**RECORD EXTRACTS:**
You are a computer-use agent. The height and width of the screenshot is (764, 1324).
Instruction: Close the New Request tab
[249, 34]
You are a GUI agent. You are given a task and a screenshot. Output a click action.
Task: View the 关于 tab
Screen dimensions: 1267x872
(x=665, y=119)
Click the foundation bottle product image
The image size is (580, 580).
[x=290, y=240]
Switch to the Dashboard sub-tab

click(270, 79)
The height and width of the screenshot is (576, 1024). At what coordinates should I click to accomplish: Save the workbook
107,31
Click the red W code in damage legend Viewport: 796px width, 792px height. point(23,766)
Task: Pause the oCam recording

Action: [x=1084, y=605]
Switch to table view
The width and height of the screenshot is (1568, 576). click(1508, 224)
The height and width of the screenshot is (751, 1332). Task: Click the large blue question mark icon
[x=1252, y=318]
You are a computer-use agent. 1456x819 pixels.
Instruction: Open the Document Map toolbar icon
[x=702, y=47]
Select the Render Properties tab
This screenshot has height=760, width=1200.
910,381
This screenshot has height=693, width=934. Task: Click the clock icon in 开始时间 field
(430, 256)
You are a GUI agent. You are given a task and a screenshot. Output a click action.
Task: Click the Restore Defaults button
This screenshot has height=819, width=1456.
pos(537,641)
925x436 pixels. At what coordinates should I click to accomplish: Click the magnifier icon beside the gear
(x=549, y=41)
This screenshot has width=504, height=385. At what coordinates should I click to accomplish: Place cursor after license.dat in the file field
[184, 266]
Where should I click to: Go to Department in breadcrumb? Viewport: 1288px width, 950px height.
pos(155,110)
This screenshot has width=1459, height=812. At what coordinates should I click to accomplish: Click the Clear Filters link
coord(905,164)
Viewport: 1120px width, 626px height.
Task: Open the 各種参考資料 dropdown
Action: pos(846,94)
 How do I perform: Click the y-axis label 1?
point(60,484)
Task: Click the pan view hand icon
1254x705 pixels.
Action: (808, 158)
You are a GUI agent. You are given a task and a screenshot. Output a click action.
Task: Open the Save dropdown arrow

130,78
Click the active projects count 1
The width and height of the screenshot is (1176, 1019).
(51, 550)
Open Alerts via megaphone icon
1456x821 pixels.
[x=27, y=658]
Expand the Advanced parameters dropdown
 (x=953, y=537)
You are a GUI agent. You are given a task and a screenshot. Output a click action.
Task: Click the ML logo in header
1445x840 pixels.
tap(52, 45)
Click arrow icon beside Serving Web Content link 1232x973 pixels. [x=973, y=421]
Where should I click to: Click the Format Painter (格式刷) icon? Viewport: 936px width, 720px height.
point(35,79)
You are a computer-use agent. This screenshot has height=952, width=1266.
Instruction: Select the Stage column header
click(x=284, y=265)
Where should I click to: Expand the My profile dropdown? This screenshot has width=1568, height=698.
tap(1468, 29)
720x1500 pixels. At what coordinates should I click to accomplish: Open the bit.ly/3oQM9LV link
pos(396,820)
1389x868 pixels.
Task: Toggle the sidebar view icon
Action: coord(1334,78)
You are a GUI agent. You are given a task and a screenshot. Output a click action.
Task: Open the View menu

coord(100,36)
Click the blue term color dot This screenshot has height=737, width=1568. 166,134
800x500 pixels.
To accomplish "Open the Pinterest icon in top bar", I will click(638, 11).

**YOUR TASK:**
Rewrite the records above with every instance of "GUI agent" switched to "screen agent", leaving everything else untouched.

**REPLY TO THE EXERCISE:**
You are a computer-use agent. The height and width of the screenshot is (764, 1324).
Instruction: Close the New Request tab
[249, 34]
You are a screen agent. You are given a task and a screenshot. Output a click action.
Task: View the 关于 tab
Screen dimensions: 1267x872
(x=665, y=119)
Click the foundation bottle product image
The image size is (580, 580).
[x=290, y=240]
Switch to the Dashboard sub-tab

click(270, 79)
The height and width of the screenshot is (576, 1024). At what coordinates should I click to accomplish: Save the workbook
107,31
Click the red W code in damage legend Viewport: 796px width, 792px height. point(23,766)
Task: Pause the oCam recording

Action: [x=1084, y=605]
Switch to table view
The width and height of the screenshot is (1568, 576). click(1508, 224)
The height and width of the screenshot is (751, 1332). Task: Click the large blue question mark icon
[x=1252, y=318]
You are a computer-use agent. 1456x819 pixels.
Instruction: Open the Document Map toolbar icon
[x=702, y=47]
Select the Render Properties tab
This screenshot has height=760, width=1200.
910,381
This screenshot has height=693, width=934. Task: Click the clock icon in 开始时间 field
(430, 256)
You are a screen agent. You are given a task and a screenshot. Output a click action.
Task: Click the Restore Defaults button
This screenshot has height=819, width=1456.
pos(537,641)
925x436 pixels. At what coordinates should I click to accomplish: Click the magnifier icon beside the gear
(x=549, y=41)
This screenshot has width=504, height=385. At what coordinates should I click to accomplish: Place cursor after license.dat in the file field
[184, 266]
Where should I click to: Go to Department in breadcrumb? Viewport: 1288px width, 950px height.
pos(155,110)
This screenshot has width=1459, height=812. At what coordinates should I click to accomplish: Click the Clear Filters link
coord(905,164)
Viewport: 1120px width, 626px height.
Task: Open the 各種参考資料 dropdown
Action: pos(846,94)
 How do I perform: Click the y-axis label 1?
point(60,484)
Task: Click the pan view hand icon
1254x705 pixels.
Action: (808, 158)
You are a screen agent. You are given a task and a screenshot. Output a click action.
Task: Open the Save dropdown arrow

130,78
Click the active projects count 1
The width and height of the screenshot is (1176, 1019).
(51, 550)
Open Alerts via megaphone icon
1456x821 pixels.
[x=27, y=658]
Expand the Advanced parameters dropdown
 (x=953, y=537)
You are a screen agent. You are given a task and a screenshot. Output a click action.
Task: Click the ML logo in header
1445x840 pixels.
tap(52, 45)
Click arrow icon beside Serving Web Content link 1232x973 pixels. [x=973, y=421]
Where should I click to: Click the Format Painter (格式刷) icon? Viewport: 936px width, 720px height.
point(35,79)
You are a computer-use agent. This screenshot has height=952, width=1266.
Instruction: Select the Stage column header
click(x=284, y=265)
Where should I click to: Expand the My profile dropdown? This screenshot has width=1568, height=698.
tap(1468, 29)
720x1500 pixels. At what coordinates should I click to accomplish: Open the bit.ly/3oQM9LV link
pos(396,820)
1389x868 pixels.
Task: Toggle the sidebar view icon
Action: coord(1334,78)
You are a screen agent. You are given a task and a screenshot. Output a click action.
Task: Open the View menu

coord(100,36)
Click the blue term color dot This screenshot has height=737, width=1568. 166,134
800x500 pixels.
To accomplish "Open the Pinterest icon in top bar", I will click(638, 11).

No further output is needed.